*What you will do:* Return the part of the material below that opens with the line containing "Click the chevron" and closes with the line containing "Action: pyautogui.click(x=929, y=143)", both lines included. Reproduce every line in that span without any change.

════════

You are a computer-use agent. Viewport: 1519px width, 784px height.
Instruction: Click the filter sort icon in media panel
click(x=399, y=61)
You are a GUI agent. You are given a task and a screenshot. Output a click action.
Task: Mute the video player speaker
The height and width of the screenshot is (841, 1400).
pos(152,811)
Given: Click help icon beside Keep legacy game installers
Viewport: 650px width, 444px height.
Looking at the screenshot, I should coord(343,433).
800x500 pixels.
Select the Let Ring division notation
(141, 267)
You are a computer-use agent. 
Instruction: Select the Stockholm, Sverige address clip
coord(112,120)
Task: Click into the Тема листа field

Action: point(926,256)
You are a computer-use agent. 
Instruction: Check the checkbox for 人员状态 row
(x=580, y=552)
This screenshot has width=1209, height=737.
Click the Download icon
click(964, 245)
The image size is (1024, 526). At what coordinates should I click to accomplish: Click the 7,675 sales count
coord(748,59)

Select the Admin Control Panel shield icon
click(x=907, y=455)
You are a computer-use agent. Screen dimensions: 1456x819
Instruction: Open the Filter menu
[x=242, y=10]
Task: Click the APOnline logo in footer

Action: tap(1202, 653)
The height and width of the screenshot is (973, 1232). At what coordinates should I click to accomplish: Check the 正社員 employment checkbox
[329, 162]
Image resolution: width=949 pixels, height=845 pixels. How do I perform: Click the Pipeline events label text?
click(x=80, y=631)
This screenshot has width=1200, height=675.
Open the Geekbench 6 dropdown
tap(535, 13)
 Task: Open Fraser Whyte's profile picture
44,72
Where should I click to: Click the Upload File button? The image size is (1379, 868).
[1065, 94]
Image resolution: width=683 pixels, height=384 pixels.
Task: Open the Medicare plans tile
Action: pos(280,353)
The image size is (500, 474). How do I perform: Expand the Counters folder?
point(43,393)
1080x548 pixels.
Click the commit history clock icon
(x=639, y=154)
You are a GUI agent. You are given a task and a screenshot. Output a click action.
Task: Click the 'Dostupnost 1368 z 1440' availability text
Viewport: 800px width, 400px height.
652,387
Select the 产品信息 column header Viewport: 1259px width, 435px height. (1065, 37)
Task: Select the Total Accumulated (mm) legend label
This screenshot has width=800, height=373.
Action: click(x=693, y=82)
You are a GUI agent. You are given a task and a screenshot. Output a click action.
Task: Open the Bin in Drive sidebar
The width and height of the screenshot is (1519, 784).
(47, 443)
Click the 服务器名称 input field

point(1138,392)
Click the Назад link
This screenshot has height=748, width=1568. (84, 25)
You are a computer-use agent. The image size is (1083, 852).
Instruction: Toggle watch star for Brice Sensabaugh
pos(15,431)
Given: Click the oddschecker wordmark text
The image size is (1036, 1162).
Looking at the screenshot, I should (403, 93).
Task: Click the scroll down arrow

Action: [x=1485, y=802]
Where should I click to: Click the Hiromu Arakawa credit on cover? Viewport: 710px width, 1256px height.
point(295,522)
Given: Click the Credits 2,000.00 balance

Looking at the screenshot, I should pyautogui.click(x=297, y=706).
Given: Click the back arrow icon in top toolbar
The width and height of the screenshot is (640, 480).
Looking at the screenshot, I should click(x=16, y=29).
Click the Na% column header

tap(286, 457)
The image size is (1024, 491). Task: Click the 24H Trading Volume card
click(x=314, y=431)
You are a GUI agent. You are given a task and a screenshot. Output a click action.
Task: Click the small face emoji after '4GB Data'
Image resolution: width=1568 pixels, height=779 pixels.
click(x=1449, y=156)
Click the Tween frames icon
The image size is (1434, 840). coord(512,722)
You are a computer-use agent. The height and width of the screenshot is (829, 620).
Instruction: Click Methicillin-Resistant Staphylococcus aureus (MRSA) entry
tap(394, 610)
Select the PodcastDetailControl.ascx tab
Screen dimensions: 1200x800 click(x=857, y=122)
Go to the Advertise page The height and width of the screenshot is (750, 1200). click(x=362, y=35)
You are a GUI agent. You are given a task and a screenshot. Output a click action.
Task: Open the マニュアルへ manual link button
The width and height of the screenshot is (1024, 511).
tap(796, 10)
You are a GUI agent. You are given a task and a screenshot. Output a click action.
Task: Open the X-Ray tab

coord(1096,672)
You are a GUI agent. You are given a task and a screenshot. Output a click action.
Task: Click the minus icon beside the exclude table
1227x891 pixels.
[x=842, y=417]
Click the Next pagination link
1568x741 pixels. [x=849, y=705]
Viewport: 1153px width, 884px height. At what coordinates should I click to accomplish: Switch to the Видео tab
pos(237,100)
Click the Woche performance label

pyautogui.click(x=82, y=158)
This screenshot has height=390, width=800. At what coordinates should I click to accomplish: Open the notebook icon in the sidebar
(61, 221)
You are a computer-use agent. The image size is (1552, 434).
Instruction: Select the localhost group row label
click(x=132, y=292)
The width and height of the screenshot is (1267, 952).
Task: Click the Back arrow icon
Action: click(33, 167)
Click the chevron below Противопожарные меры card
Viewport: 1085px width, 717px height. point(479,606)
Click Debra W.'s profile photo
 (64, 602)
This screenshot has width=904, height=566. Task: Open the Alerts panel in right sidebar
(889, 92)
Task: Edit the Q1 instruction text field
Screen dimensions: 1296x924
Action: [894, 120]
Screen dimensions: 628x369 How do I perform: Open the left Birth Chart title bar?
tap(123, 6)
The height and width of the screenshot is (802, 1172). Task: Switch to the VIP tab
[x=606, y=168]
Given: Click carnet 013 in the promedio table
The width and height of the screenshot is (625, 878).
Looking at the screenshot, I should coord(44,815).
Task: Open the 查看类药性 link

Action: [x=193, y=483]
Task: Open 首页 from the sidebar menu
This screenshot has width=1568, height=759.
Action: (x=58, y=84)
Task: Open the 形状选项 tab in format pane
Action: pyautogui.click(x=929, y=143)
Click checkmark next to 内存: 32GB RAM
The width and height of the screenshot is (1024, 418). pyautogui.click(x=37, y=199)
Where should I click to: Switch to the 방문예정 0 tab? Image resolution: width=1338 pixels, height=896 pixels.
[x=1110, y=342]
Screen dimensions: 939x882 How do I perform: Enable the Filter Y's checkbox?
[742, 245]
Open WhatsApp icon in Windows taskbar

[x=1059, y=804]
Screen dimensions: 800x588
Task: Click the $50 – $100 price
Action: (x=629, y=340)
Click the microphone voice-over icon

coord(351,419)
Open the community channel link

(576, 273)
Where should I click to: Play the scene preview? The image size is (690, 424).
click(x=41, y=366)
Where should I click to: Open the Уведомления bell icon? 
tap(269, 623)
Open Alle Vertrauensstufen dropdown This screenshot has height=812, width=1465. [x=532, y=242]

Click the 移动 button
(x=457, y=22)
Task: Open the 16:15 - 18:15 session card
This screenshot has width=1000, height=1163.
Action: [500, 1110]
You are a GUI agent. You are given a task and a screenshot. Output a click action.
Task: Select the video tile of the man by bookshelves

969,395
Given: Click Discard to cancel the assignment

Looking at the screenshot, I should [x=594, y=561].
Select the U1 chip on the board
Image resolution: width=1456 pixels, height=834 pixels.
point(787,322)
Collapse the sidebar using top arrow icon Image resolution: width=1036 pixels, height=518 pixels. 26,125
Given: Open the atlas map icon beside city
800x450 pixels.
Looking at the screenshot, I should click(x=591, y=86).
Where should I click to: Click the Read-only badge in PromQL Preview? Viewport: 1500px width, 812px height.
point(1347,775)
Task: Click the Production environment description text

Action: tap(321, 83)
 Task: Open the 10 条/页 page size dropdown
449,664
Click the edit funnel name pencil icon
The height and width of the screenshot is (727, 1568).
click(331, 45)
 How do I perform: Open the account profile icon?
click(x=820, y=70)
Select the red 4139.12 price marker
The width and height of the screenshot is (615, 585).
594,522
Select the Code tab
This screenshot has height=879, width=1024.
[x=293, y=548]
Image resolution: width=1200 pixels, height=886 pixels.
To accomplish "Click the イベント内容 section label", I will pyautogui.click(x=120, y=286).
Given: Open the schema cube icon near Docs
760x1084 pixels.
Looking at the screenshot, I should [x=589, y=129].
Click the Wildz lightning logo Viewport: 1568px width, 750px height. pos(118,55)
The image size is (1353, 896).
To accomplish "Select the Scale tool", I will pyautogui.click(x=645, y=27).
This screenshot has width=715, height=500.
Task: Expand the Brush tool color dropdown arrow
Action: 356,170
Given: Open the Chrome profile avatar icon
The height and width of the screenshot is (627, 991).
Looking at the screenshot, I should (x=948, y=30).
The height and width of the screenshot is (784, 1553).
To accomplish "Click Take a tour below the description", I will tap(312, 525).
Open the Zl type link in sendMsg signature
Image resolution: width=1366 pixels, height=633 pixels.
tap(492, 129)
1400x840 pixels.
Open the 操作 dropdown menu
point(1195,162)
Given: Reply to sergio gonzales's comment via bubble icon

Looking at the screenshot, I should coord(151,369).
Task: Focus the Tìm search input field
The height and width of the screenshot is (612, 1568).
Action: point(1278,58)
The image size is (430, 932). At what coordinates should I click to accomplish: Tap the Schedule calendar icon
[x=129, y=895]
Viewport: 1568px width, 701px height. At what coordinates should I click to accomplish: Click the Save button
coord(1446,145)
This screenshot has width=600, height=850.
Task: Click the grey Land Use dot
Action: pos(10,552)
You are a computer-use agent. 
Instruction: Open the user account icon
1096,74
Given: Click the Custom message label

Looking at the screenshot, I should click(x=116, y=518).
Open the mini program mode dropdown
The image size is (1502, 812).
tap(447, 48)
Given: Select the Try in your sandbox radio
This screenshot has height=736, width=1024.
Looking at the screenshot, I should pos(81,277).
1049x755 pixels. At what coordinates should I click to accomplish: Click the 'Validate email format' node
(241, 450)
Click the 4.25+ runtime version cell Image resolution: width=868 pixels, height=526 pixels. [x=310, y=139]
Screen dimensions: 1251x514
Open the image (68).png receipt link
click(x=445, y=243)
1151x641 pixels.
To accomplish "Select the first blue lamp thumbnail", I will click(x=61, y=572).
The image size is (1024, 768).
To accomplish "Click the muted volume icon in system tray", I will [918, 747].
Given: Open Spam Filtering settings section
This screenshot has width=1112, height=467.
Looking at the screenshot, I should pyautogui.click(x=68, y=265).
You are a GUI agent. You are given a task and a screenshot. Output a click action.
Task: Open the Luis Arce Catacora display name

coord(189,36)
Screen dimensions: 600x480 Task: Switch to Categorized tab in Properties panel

════════

*Exercise output:*
Click the chevron below Противопожарные меры card
Viewport: 1085px width, 717px height. point(479,606)
Click Debra W.'s profile photo
 (64, 602)
This screenshot has width=904, height=566. Task: Open the Alerts panel in right sidebar
(889, 92)
Task: Edit the Q1 instruction text field
Screen dimensions: 1296x924
Action: [894, 120]
Screen dimensions: 628x369 How do I perform: Open the left Birth Chart title bar?
tap(123, 6)
The height and width of the screenshot is (802, 1172). Task: Switch to the VIP tab
[x=606, y=168]
Given: Click carnet 013 in the promedio table
The width and height of the screenshot is (625, 878).
Looking at the screenshot, I should coord(44,815).
Task: Open the 查看类药性 link

Action: [x=193, y=483]
Task: Open 首页 from the sidebar menu
This screenshot has width=1568, height=759.
Action: (x=58, y=84)
Task: Open the 形状选项 tab in format pane
Action: pyautogui.click(x=929, y=143)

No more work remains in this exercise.